Le temps passe pour Antoine Doinel, maintenant adulte et même marié !
Quatrième escapade pour François Truffaut avec ce personnage, il continue de mettre en scène les différentes étapes de la vie, et s'arrête ici sur le couple, le mariage et la paternité.
Tout ce qui fonctionnait à merveille dans Baisers Volés est présent dans Domicile Conjugal, c'est-à-dire la façon dont le cinéaste installe son personnage si unique dans une bulle où il mêle légèreté et banalité de la vie. Il le fait avec finesse, usant de nombreuses trouvailles astucieuses (à l'image de quelques effets de caméra où il quitte une action un instant pour y revenir après une évolution cruciale), et chaque plan devient naturel et se mêle avec brio aux propos. En soi, le fond est à la fois simple et complexe, il parle de la vie tout simplement, et de la complexité du couple, des relations humaines ou parfois seulement des humeurs des uns et des autres.
On se laisse facilement entraîner dans cette douce mélancolie, c'est drôle, tendre et charmant à la fois, Truffaut met de la vie et de la poésie dans ce couple. Si Jean-Pierre Leaud brille toujours autant dans ce rôle, semblant être l'alter-ego du réalisateur, la très jolie Claude Jade prend une place considérable. Dès le long travelling initial sur ses jambes (et sa mémorable réplique, non pas mademoiselle, madame), elle brille et finalement prend autant de place que Leaud, et c'est tant mieux.
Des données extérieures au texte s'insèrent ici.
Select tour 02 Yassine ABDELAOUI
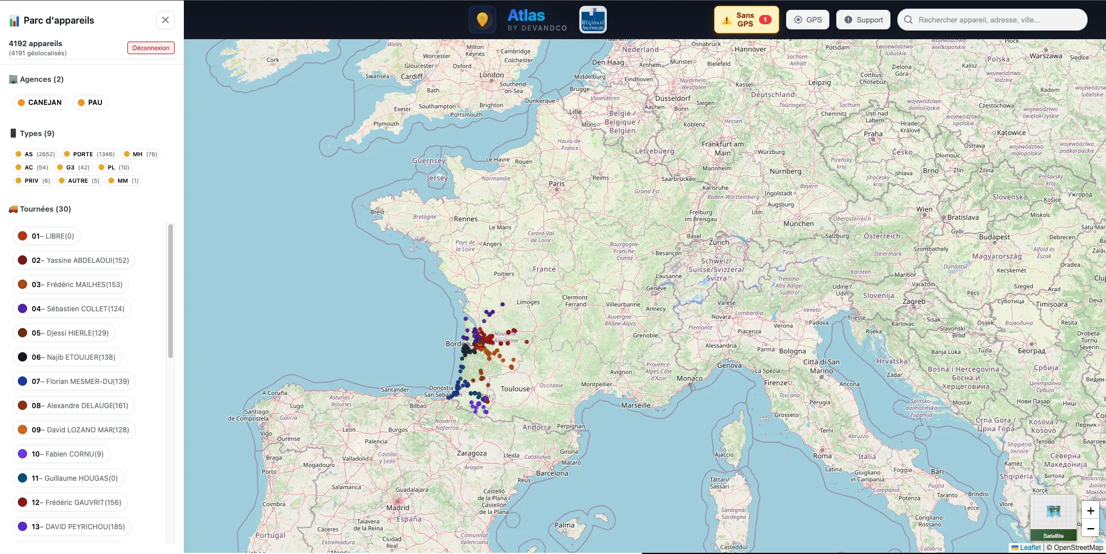 tap(74, 261)
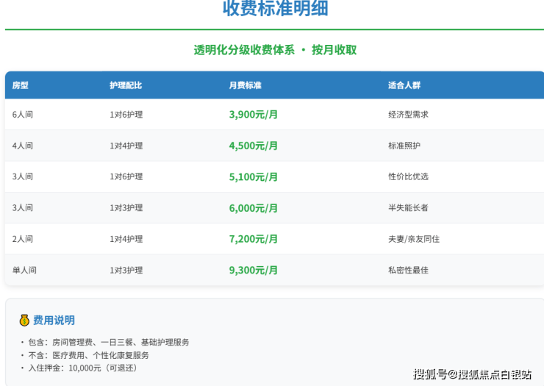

Ce couple prend beaucoup de place devant la caméra de Truffaut, Domicile Conjugal repose sur leurs épaules, et les éléments extérieurs se font plus rares et discrets que dans Baisers Volés qui brillait par tous les personnages gravitant autour d'eux. Les mœurs, l'époque, l'embourgeoisement, la liberté ou encore le travail, tant de sujets du quotidien prennent une place capitale ici. Très référencé, y compris envers les propres films de Truffaut, sans en devenir lourd, l'œuvre laisse aussi, et encore, une belle place à la capitale française, et la plongée dans les rues et les cours parisiennes est remplie de charme et d'aventure.
S'il n'hésite pas à user de l'ellipse, Truffaut met en scène toutes les étapes que peut traverser un couple, du mariage heureux jusqu'à l'adultère en passant par être père et mère. Il met en avant des sentiments complexes de manière simple et fine, élégante aussi. La personnalité atypique de Doinel lui permet de créer des scènes uniques, où le marié parle de son amante à sa femme (la scène au restaurant est superbe !). Même dans les moments compliqués, il ne place pas ses personnages dans des humeurs énervées ou trop changeantes, il y a une continuité, une complicité naturelle dans le couple, et on y croit.
Porté par les étincelants Claude Jade et Jean-Pierre Leaud, Domicile Conjugal continue l'exploration de la vie d'un Antoine Doinel maintenant marié, la caméra de Truffaut continue de nous emmener dans une bulle fraîche, légère, atypique et mélancolique.